Ignoring the air-conditioning, he cranked open the kitchen window over the sink, breathing in the scent of fresh cut grass from his neighbor’s yard that instantly suffused the still, stuffy room. Steve jumped up onto the sill, mashing his ears against the screen and chattering to the delectable whatever-they-weres incessantly chirping in the juniper bushes under the window. Still standing, C.J. attacked the sandwich, somehow swallowing past the grapefruit-sized lump in his throat as an image of Dana sprang to mind, barefoot in that matchbox of an apartment, her burnished, baby-food-streaked hair floating around her face.

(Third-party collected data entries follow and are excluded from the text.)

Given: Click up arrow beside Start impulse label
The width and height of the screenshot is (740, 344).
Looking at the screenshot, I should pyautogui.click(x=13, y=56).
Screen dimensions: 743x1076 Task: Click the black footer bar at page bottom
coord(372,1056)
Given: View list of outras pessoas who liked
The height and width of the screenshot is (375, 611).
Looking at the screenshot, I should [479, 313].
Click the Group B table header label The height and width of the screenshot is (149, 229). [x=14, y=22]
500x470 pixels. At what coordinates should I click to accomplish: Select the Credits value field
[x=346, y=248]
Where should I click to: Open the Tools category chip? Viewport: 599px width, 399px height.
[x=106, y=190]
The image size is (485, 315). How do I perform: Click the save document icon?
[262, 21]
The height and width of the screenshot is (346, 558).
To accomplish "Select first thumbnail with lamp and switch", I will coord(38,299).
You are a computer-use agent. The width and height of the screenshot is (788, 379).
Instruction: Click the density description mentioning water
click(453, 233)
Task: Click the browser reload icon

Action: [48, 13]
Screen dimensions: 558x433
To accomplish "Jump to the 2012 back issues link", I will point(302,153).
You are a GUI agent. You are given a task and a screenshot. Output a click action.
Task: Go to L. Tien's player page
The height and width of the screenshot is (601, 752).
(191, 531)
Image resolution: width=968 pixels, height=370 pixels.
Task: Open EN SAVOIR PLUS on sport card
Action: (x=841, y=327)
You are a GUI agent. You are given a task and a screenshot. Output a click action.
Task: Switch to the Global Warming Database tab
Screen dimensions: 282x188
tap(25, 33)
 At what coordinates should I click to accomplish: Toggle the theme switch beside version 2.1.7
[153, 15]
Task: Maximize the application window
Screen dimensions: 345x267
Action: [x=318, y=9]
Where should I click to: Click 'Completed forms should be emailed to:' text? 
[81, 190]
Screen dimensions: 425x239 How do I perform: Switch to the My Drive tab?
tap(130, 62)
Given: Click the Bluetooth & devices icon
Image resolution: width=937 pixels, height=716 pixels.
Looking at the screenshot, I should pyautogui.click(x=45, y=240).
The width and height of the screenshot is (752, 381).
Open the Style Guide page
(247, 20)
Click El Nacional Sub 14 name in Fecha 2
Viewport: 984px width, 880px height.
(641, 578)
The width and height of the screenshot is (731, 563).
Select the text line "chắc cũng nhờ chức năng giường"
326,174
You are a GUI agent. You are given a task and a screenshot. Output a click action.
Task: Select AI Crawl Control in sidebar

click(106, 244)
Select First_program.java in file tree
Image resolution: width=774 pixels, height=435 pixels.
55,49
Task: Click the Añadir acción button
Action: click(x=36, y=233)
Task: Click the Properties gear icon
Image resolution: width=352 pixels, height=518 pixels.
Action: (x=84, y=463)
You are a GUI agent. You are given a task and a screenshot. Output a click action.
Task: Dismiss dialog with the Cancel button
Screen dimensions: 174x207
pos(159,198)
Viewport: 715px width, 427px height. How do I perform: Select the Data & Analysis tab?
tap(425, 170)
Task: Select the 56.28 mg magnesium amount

The hard, unforgiving look in her eyes when she’d greeted him at the door, Ethan firmly parked on her hip. Now there, he thought as he took another bite of the sandwich, was someone with all her nurturing instincts firmly in place.

Unlike him. Who wouldn’t know a nurturing instinct if it bit him in the butt.

A plan, he thought. He needed a plan. Plans solved problems, or at least reduced them to manageable chunks. When in doubt, just bully your life into order, was his motto. So, still chewing, C.J. marched into his office. Steve followed, complaining; C. J. tromped back to the kitchen, filled the cat’s bowl, returned to the office. Sat down. Rammed both hands through his hair.

Thirst strangled him. Seconds later, ice cold beer in hand, he sat down again, yanking open desk drawers until he found a legal pad and a pen. He slapped the pad on his desk, to which Steve promptly laid claim. C.J. threw the beast off; he hopped right back up and settled on top of the phone, glaring. C.J. glared back, then picked up the pen, stared at the paper.

Nothing. Not a single, solitary, blessed thought came to him. But then, how the hell was he supposed to make a plan without all the particulars? Instead, all he saw were two sets of eyes, one blue, one glinty gray green. A child for whom he might very well be responsible, and a woman he had no business getting anywhere near. And, if he got the test results he expected, the two were inextricably linked.

As he would then be to them.

Because while he really wouldn’t turn his back on his own child—no matter how unlikely the situation in which he now found himself—neither would he, could he, take the baby away from Dana if her cousin didn’t come back. Not that she’d let him, he thought on a wry smile. Poleaxed as she undoubtedly was, she was also clearly already superglued to the kid.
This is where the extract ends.